Collected data:
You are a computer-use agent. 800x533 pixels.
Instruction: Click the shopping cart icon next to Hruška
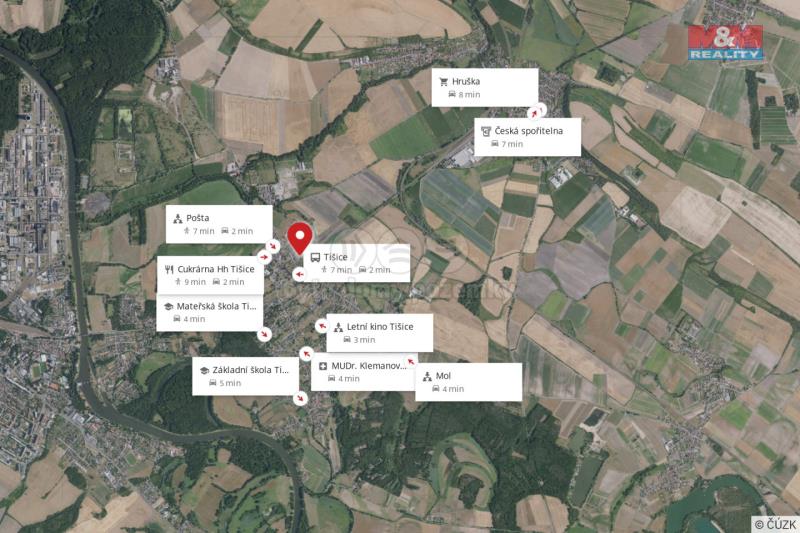tap(443, 82)
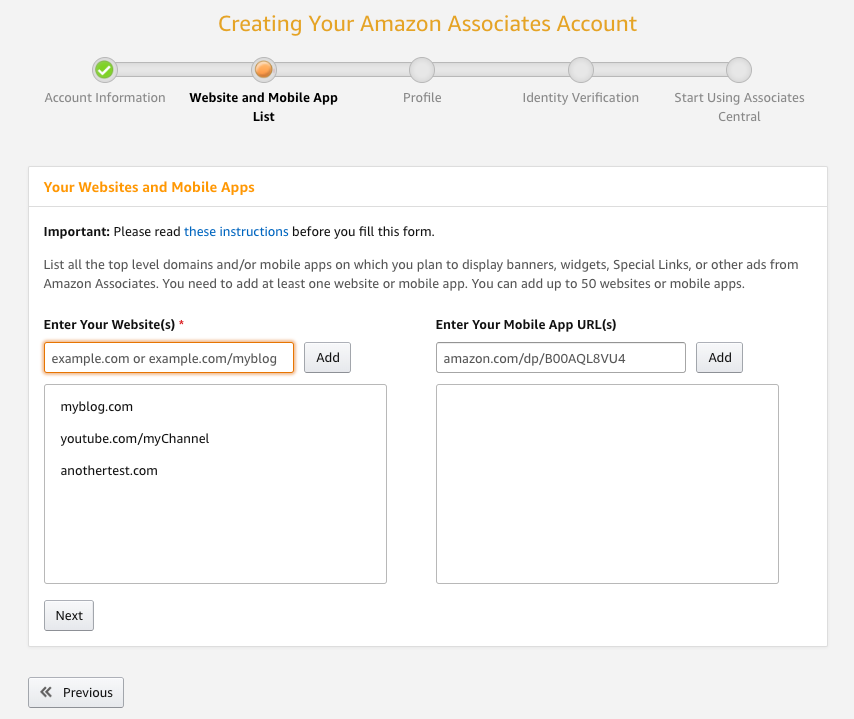Click the double-chevron icon on the Previous button
Image resolution: width=854 pixels, height=719 pixels.
46,692
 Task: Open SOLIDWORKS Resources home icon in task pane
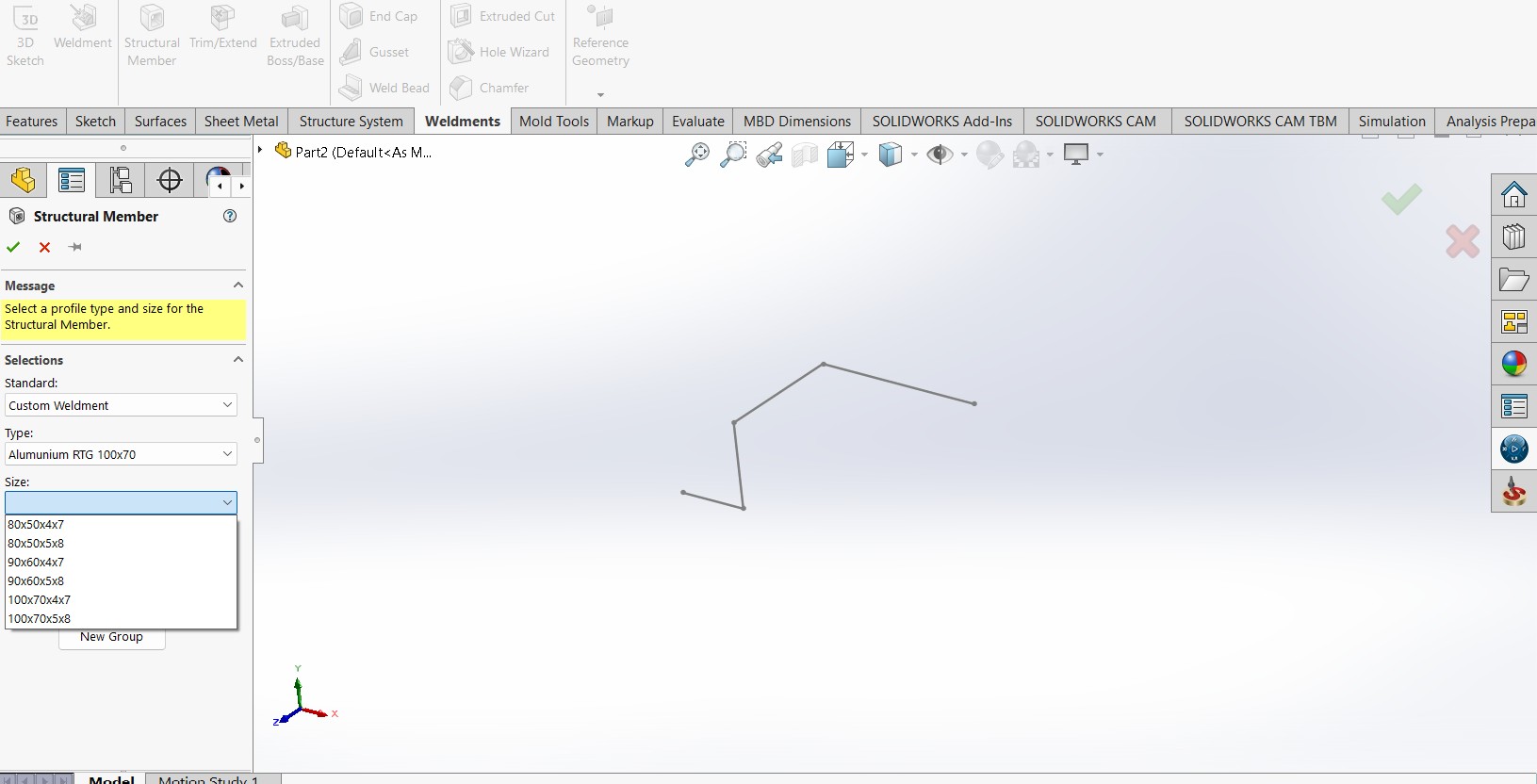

*TASK GOAL*:
Your answer must be an exact copy of every entry, with the pictures left out.

*SOLVED PROBLEM*:
You are a computer-use agent. 800x533 pixels.
Instruction: Click the shopping cart icon next to Hruška
tap(443, 82)
Click the double-chevron icon on the Previous button
Image resolution: width=854 pixels, height=719 pixels.
46,692
 Task: Open SOLIDWORKS Resources home icon in task pane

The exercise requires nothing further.